◆ Problem description: Scan the entries for the word "agent". Every line that has it should be copied.

Data to examine Start Marker

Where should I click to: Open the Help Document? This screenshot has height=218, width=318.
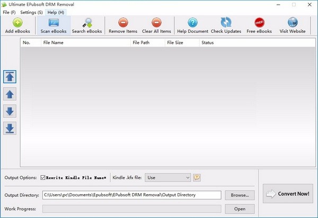(192, 23)
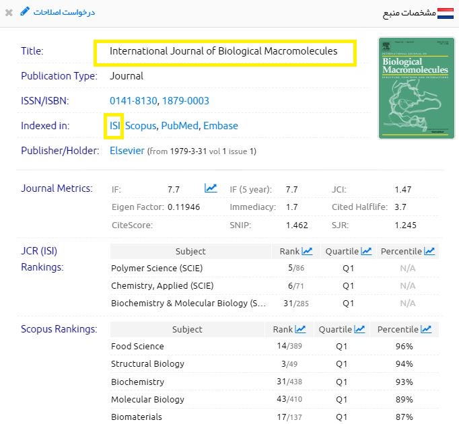Open JCR Rank trend chart icon
459x424 pixels.
click(x=307, y=251)
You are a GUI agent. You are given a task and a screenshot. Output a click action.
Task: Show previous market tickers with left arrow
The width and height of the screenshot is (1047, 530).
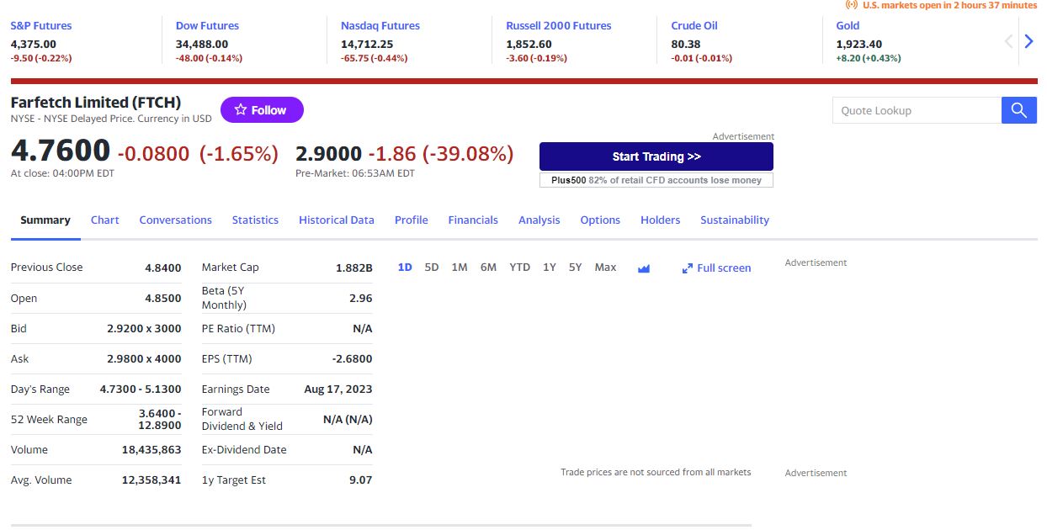coord(1009,41)
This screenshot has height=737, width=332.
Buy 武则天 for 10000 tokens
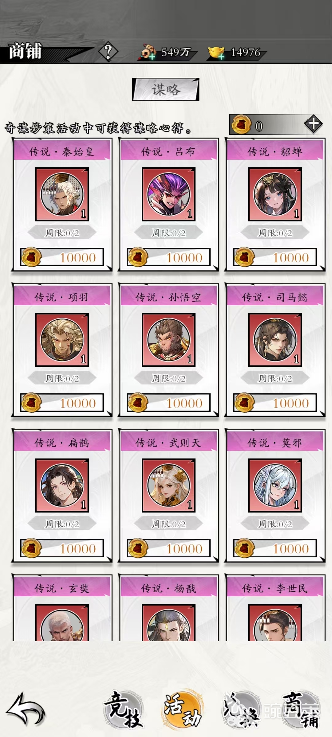click(x=168, y=548)
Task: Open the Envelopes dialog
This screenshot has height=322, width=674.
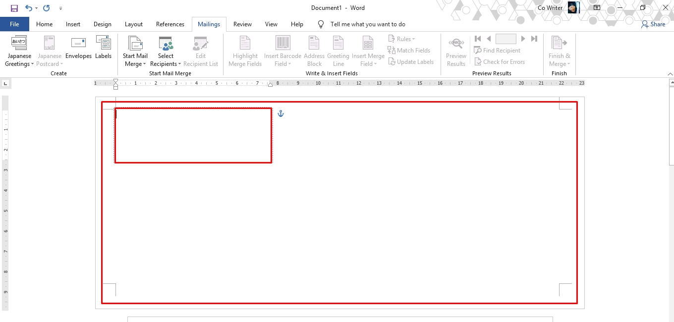Action: pos(78,51)
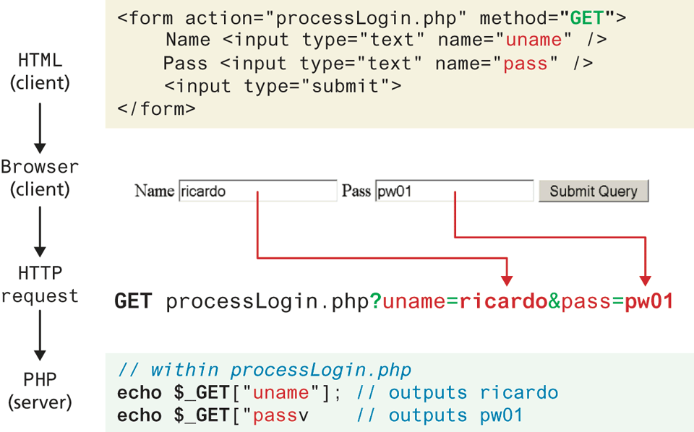Click the black arrow below HTML (client)
The width and height of the screenshot is (694, 432).
40,126
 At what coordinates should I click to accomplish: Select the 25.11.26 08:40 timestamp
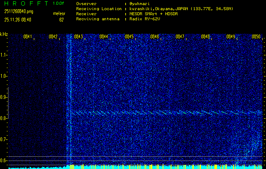(x=18, y=19)
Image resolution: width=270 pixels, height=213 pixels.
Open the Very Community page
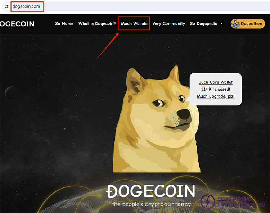pyautogui.click(x=168, y=24)
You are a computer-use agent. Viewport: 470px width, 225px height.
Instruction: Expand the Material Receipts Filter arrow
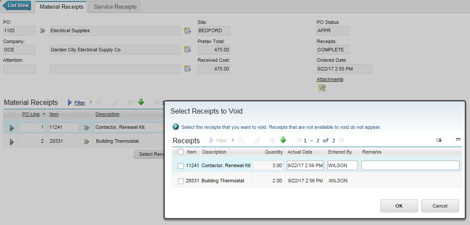[70, 103]
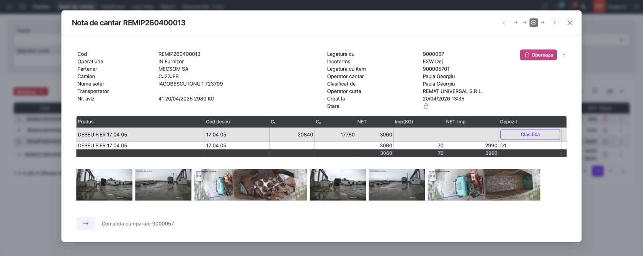Click the Opereaza lock button
This screenshot has height=256, width=643.
point(538,55)
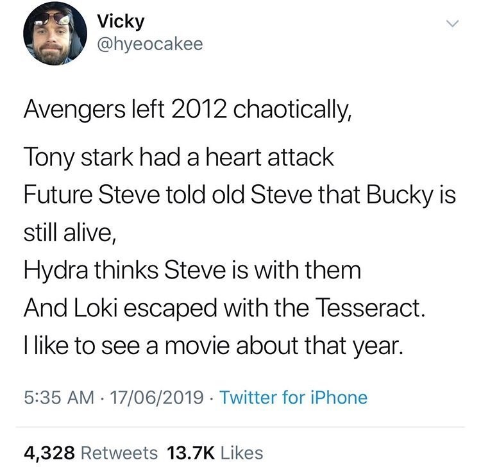
Task: Open the Vicky display name
Action: (x=121, y=21)
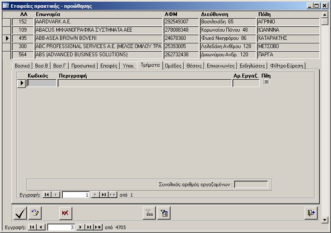Add new record in main navigator
This screenshot has height=233, width=331.
click(98, 227)
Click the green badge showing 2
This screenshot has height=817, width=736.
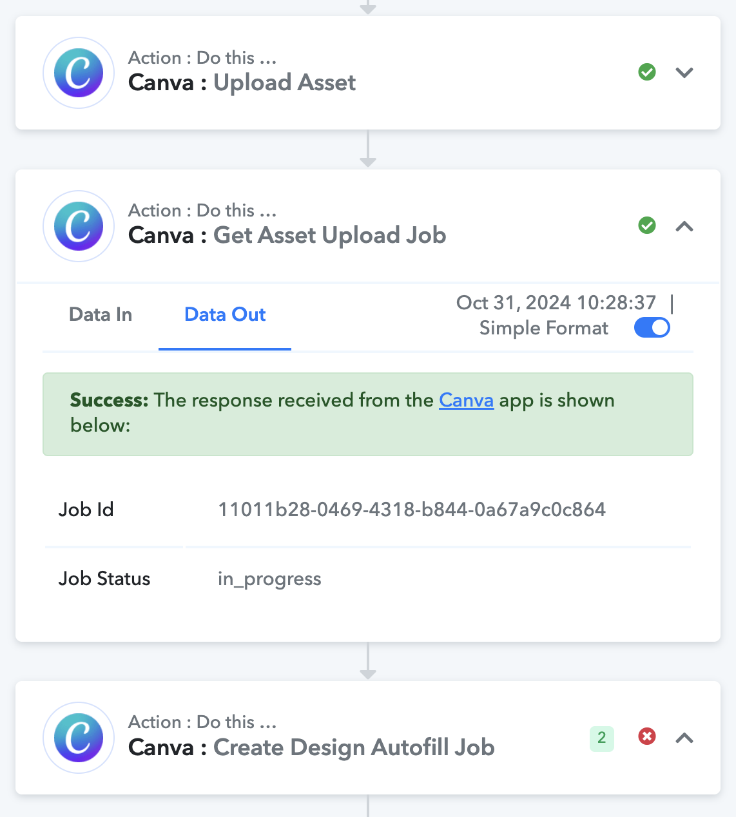pos(602,738)
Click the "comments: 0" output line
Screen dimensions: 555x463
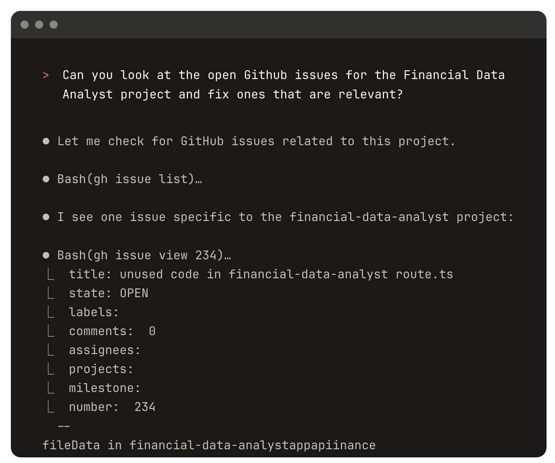click(112, 331)
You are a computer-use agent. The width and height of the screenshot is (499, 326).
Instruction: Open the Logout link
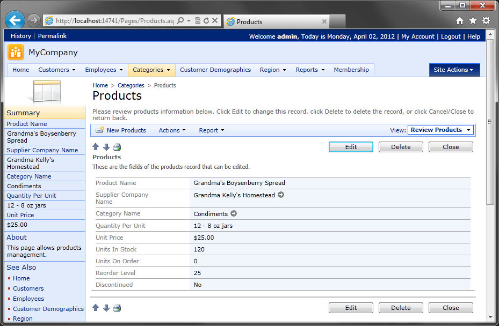point(450,36)
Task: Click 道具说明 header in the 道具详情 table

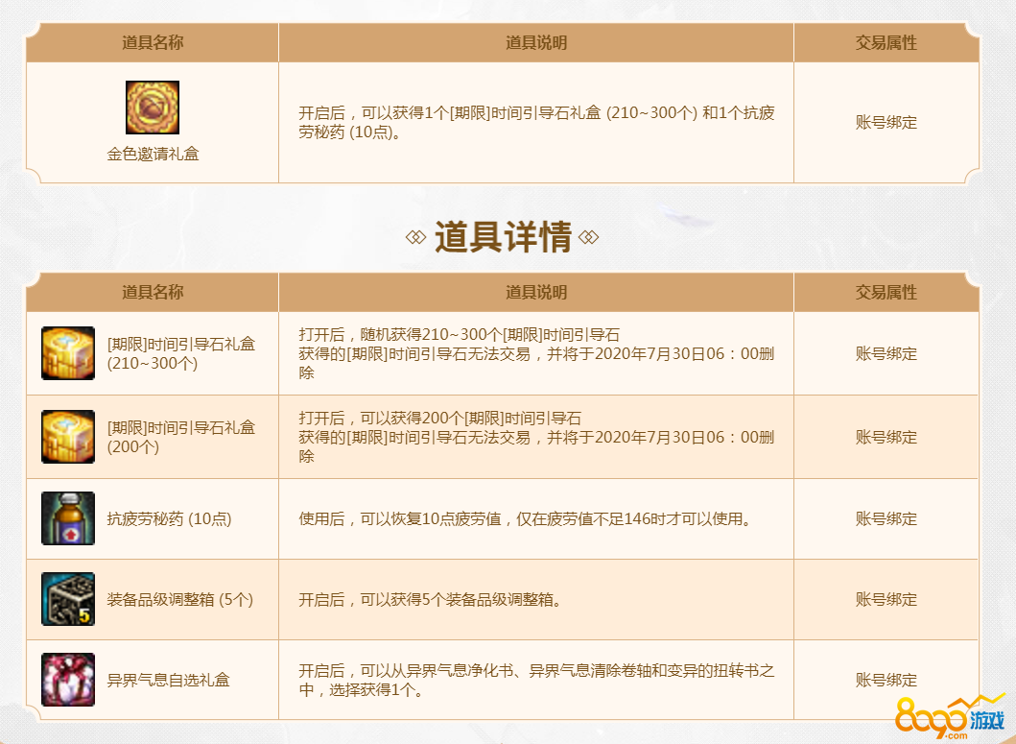Action: coord(536,292)
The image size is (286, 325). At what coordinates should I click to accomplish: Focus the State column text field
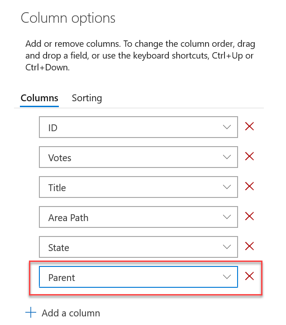127,247
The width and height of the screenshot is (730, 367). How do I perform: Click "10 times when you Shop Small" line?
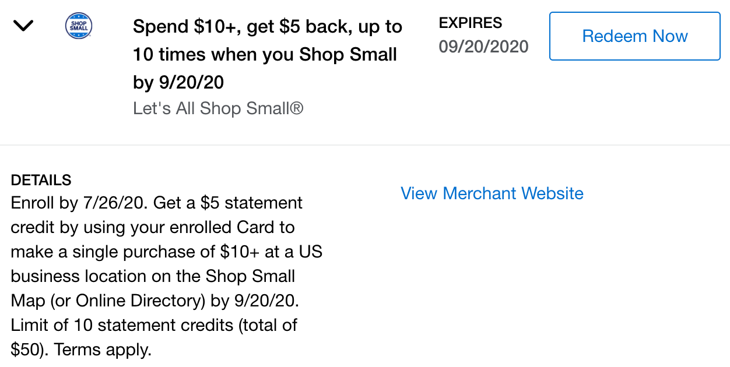point(265,55)
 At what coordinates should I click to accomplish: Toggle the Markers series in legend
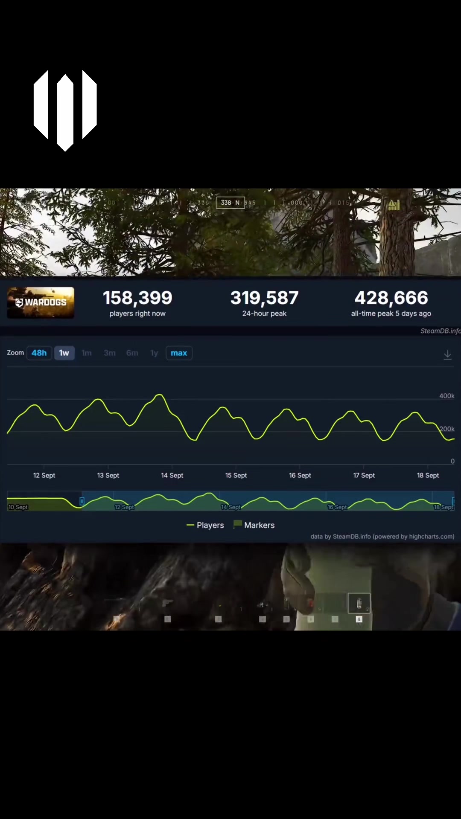(254, 525)

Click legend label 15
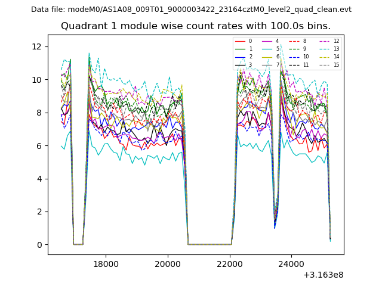click(x=336, y=64)
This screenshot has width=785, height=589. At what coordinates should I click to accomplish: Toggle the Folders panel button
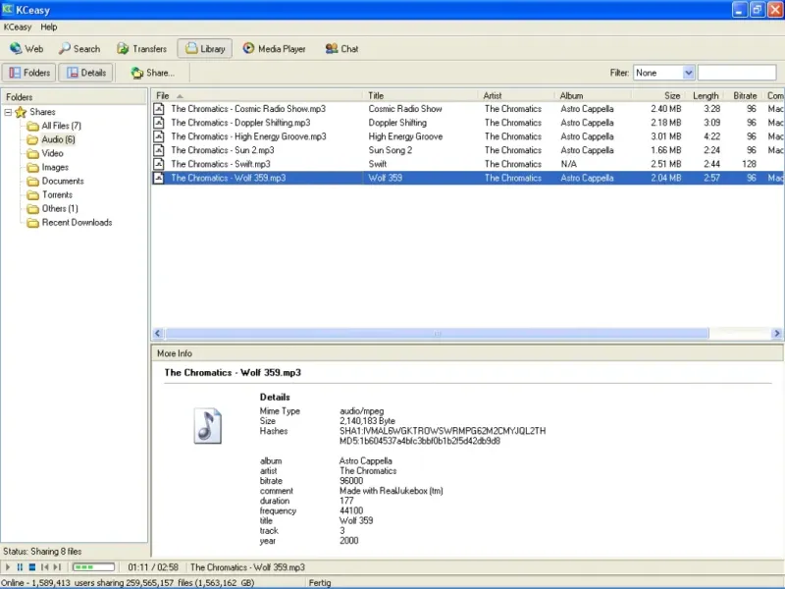tap(29, 73)
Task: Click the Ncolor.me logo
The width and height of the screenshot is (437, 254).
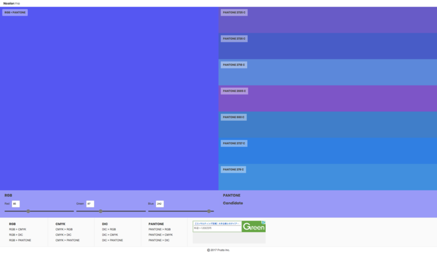Action: click(12, 3)
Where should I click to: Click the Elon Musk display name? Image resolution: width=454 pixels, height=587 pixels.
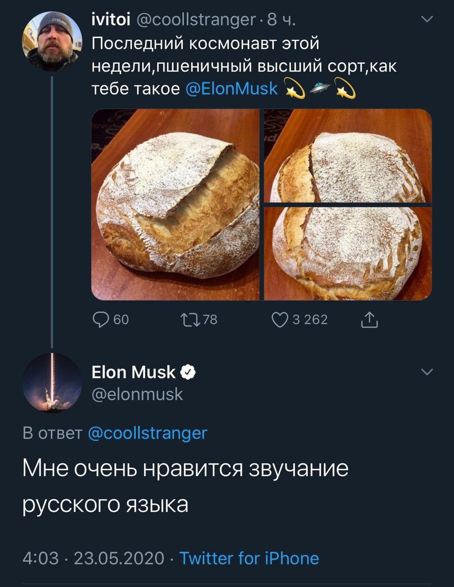[x=133, y=372]
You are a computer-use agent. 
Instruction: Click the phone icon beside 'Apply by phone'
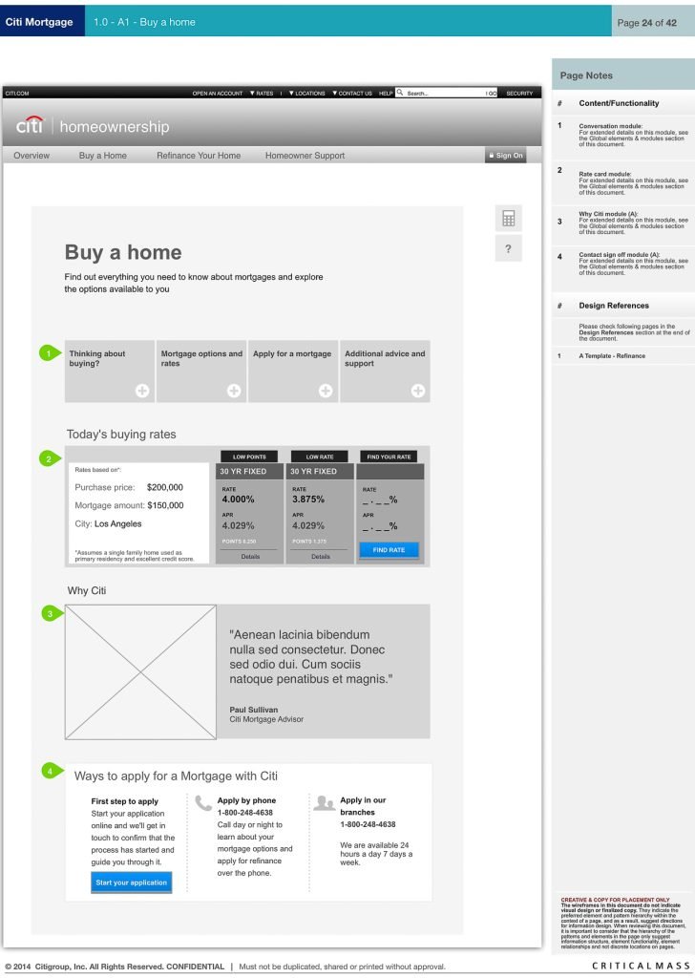click(203, 802)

Data to examine End Marker

◆ Completed exercise:
You are a GUI agent. You are given a task and a screenshot. Output a click action.
You are a computer-use agent. Viewport: 470px width, 225px height.
You are a computer-use agent. The width and height of the screenshot is (499, 326).
You are a computer-use agent. 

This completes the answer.